We associated with each option (layout) a beta distribution, which is a Dirichlet distribution for a categorical distribution with only two options. (If you need to, re-read the section on Dirichlet distributions in the Clustering: Dirichlet Process Mixture Models step in week 3.) Initially, the parameters of each of these Dirichlet distributions are all ones, representing ignorance about the probability of a visitor ‘clicking through’ for each layout.

When a visitor to the website appears, we take n samples from each of these Dirichlet distributions. This will give us n numbers between 0 and 1 for each layout. We choose to show the visitor the layout which has the highest mean in these associated samples. Initially, of course, all layouts will have an equal chance of being chosen, but this will change as we update the parameters of the Dirichlet distributions.

Once we have chosen the layout to show the visitor, they will either click through or not. We update the parameters of the Dirichlet distribution according to their action (adding one to the appropriate parameter). This change reflects our updated belief about the click through rate for that layout, and changes the expected value of the samples taken from that distribution when the next visitor appears.

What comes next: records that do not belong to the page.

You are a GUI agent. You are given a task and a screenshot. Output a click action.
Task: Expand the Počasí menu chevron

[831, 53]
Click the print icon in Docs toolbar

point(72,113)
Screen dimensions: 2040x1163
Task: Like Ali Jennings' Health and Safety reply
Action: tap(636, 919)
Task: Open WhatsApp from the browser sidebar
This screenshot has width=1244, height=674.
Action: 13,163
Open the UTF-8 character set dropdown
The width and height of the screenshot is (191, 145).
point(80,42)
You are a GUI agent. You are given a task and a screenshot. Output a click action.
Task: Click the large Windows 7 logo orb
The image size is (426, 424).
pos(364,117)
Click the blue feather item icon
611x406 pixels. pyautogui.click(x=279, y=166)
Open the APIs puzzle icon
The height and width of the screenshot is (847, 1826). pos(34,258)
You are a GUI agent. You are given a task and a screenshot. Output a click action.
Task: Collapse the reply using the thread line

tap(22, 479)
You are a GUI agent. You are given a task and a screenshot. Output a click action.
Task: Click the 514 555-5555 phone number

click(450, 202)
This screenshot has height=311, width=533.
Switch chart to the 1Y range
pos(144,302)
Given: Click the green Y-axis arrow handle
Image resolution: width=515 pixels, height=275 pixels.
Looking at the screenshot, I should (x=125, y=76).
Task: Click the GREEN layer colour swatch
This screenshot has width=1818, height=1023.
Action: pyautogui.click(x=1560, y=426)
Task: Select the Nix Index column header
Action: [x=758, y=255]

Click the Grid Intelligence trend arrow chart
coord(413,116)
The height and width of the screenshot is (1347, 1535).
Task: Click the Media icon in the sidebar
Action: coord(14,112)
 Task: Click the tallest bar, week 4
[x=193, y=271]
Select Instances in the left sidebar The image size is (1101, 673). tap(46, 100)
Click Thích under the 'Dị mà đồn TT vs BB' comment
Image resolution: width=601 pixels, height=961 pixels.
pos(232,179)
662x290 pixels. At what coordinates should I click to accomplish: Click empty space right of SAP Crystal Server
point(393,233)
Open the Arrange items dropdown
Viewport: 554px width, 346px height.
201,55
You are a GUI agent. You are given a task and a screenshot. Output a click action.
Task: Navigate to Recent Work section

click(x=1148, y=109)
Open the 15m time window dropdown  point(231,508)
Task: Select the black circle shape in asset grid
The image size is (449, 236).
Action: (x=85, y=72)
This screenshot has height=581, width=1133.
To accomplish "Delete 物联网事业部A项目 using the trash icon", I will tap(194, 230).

We continue doing this as long as we like. Assuming the click through rates of all layouts are less than .5, the effect will be that all layouts are initially chosen quite regularly but poor performing ones are quickly ignored (or chosen very rarely) allowing the algorithm to concentrate attention on higher performing options. New layouts can be added at a later point and, again assuming all click through rates are less than .5, they too will initially be chosen regularly while they are being ‘explored’.